▶ WORK ITEM: Scan the entries below, and for each line that includes the word "agent", make a copy.

▼▼▼

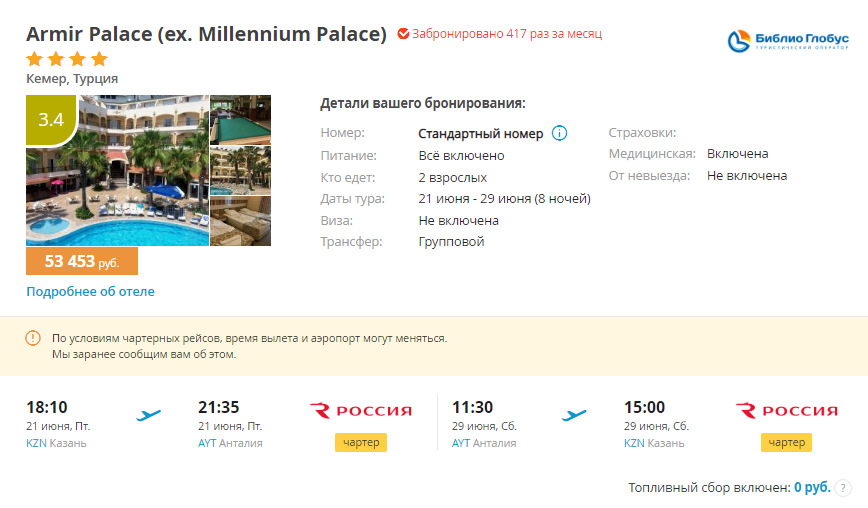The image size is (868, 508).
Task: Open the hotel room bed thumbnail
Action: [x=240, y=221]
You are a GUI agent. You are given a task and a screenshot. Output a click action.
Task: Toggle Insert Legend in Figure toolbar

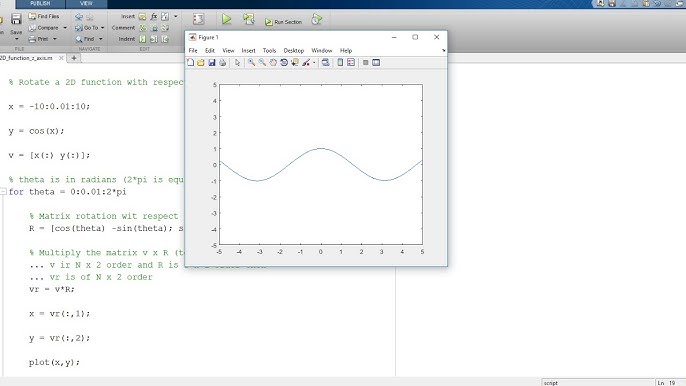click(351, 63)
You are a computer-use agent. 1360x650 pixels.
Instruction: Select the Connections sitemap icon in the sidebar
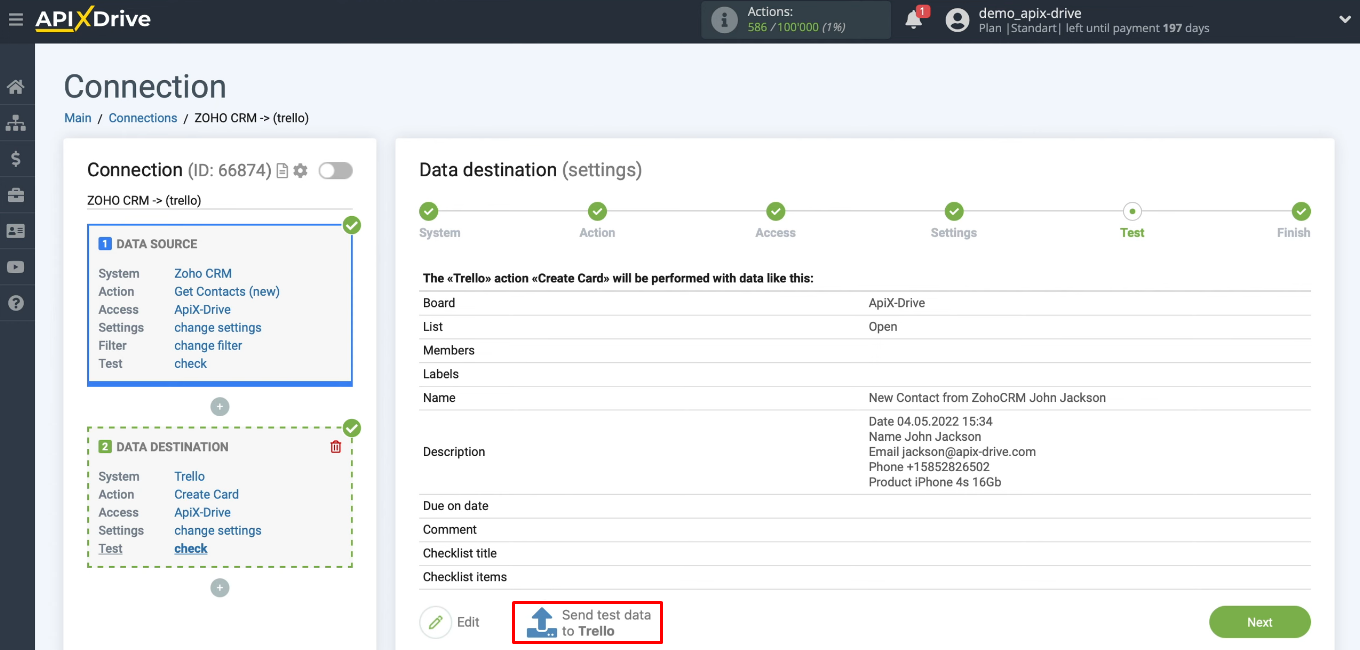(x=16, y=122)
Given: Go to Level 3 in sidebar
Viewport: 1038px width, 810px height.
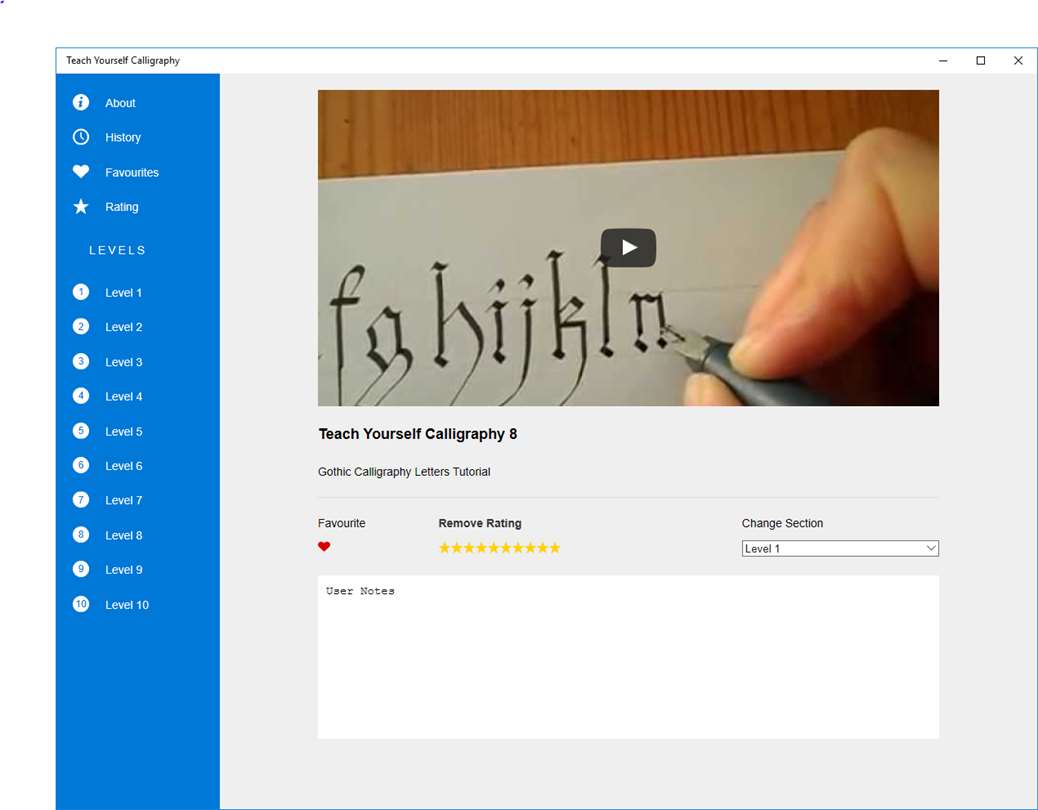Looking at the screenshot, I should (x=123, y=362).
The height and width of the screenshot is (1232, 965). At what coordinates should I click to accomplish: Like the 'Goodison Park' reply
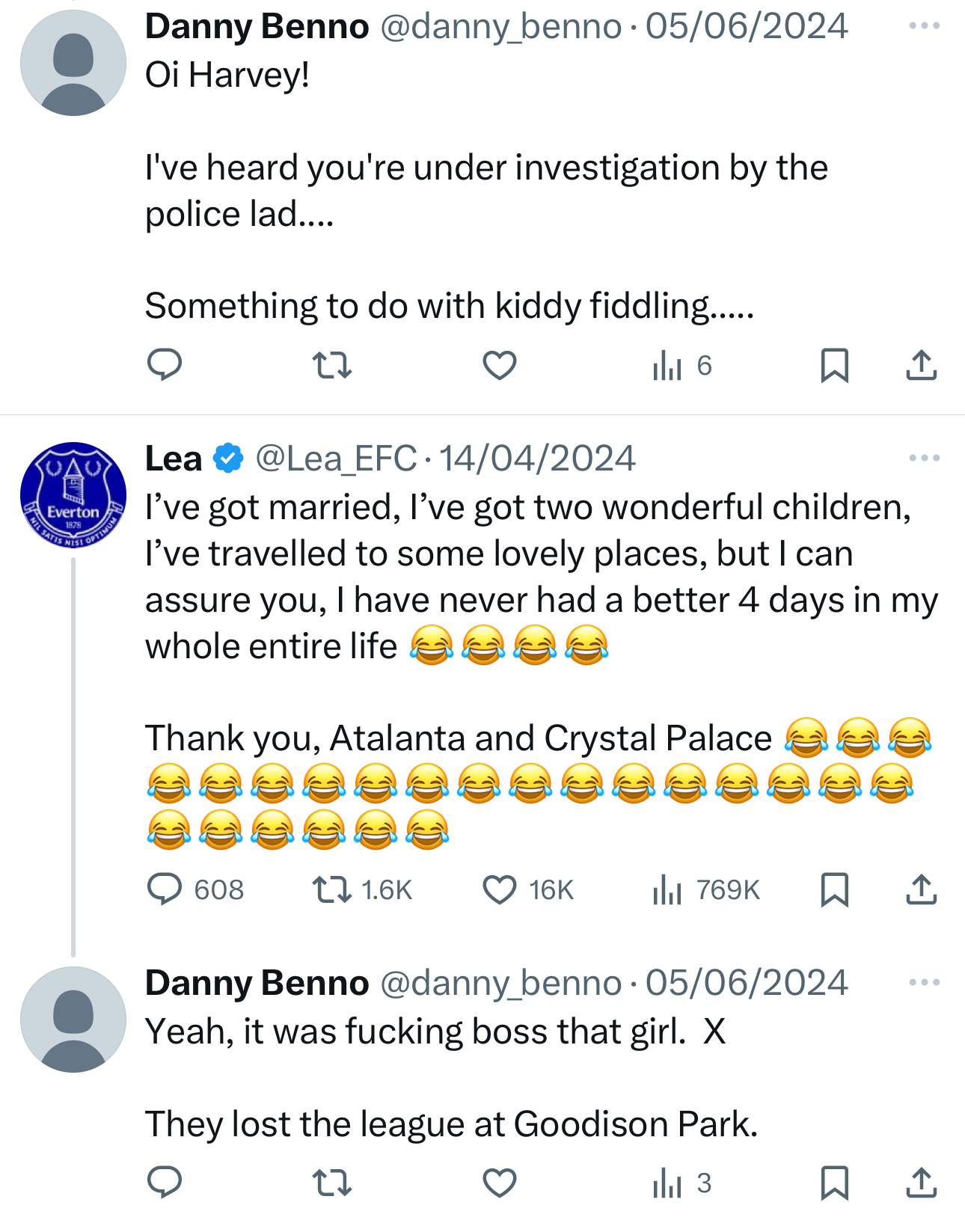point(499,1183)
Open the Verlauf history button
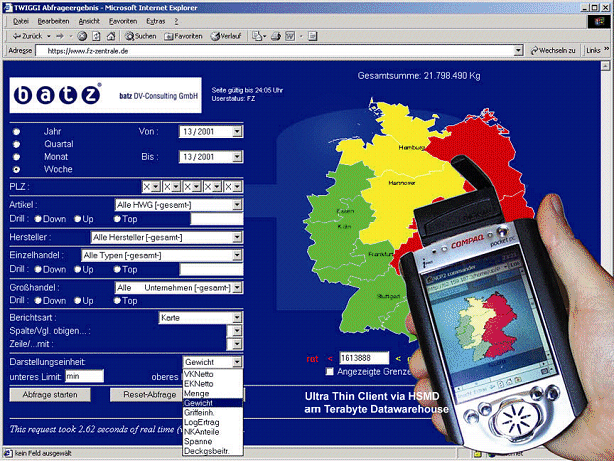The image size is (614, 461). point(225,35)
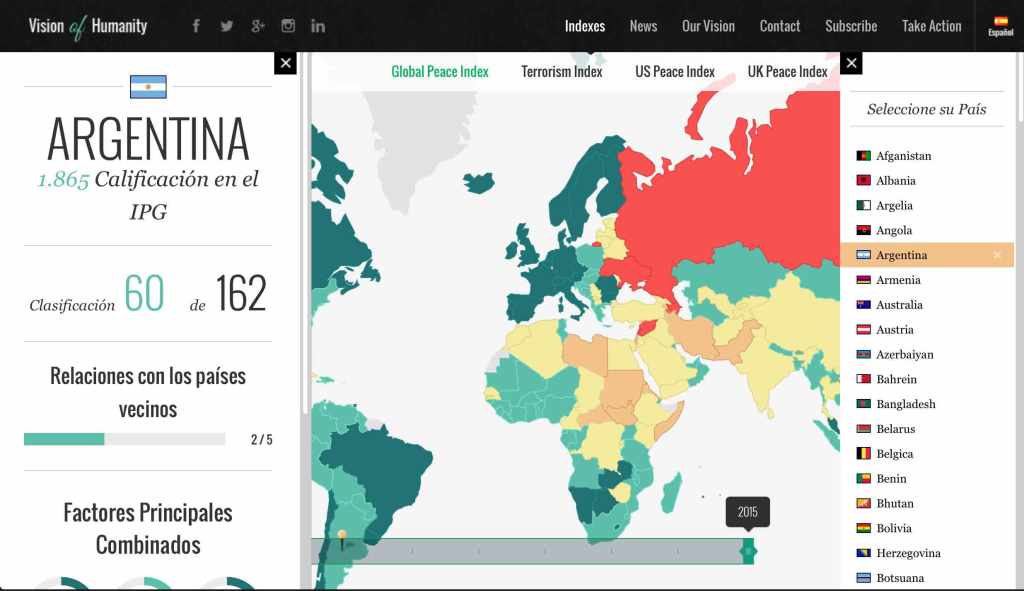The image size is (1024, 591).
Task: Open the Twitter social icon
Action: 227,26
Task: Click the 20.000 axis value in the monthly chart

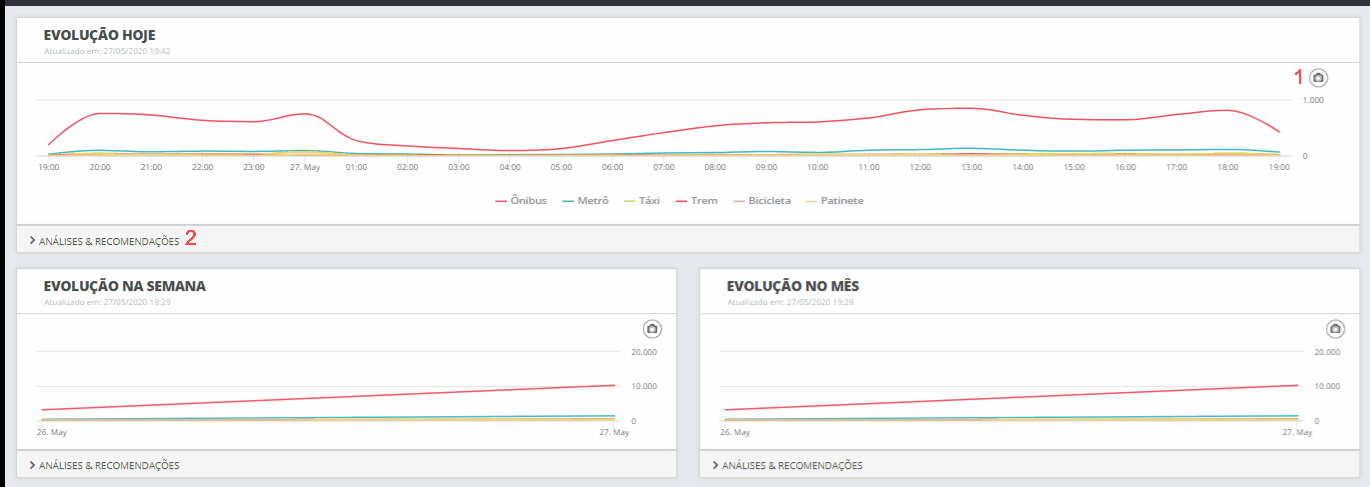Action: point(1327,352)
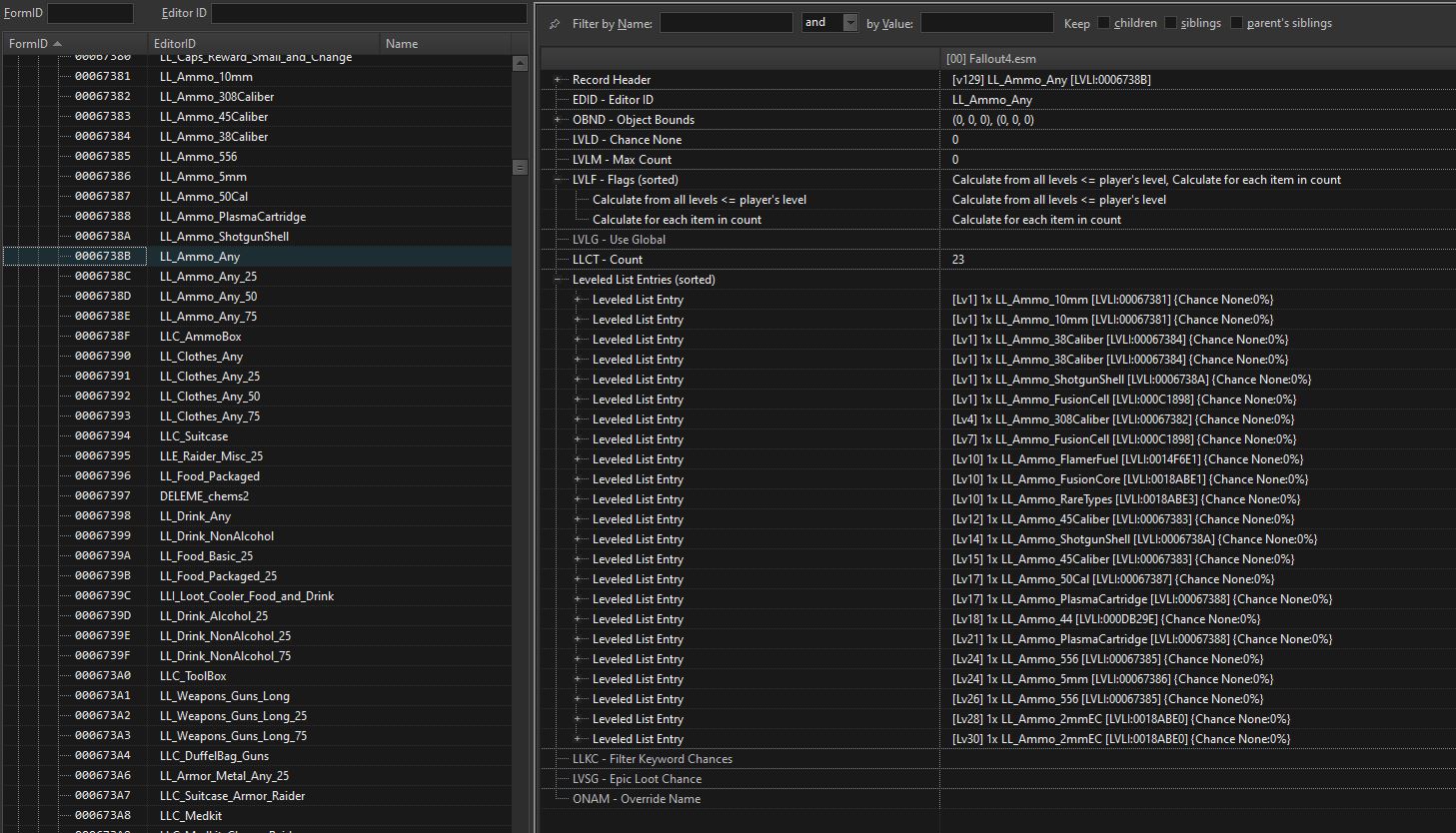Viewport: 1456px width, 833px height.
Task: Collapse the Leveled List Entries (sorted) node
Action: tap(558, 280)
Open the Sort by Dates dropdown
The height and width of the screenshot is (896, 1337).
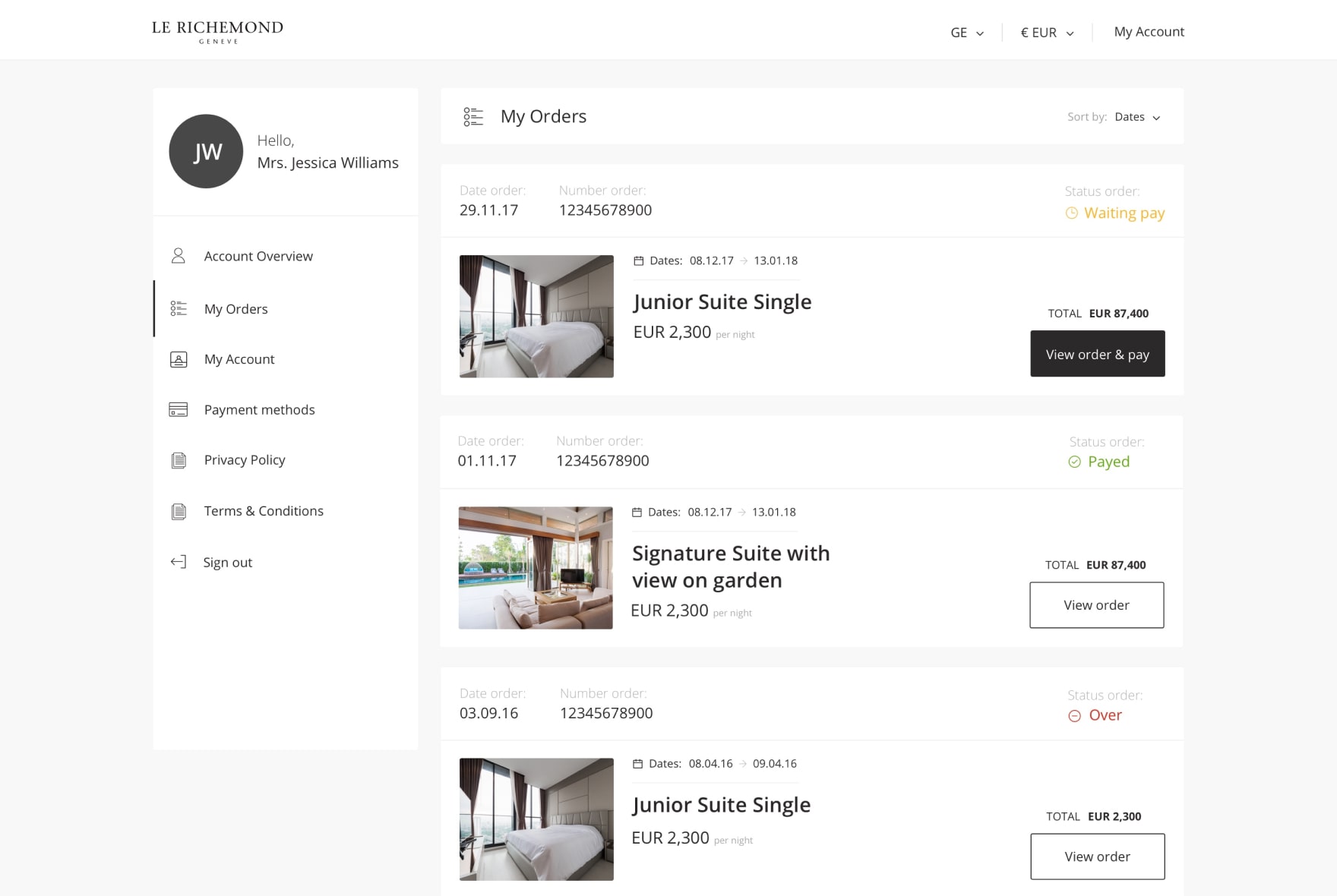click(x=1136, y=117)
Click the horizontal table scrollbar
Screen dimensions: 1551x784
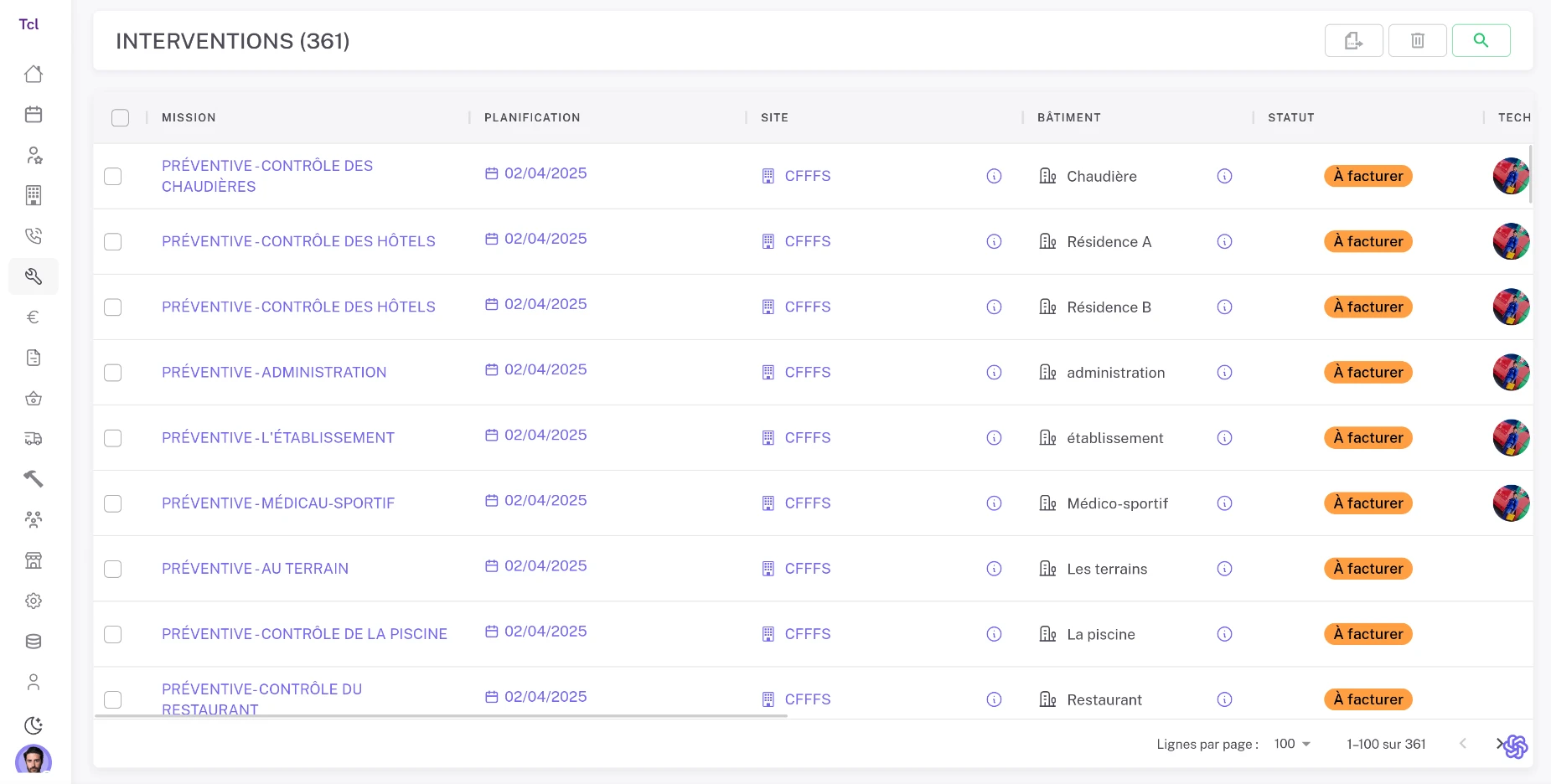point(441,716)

▲▲▲

▶ ANSWER BELOW:
You are a GUI agent. You are given a task and a screenshot. Output a click action.
You are a computer-use agent. 1360x650 pixels.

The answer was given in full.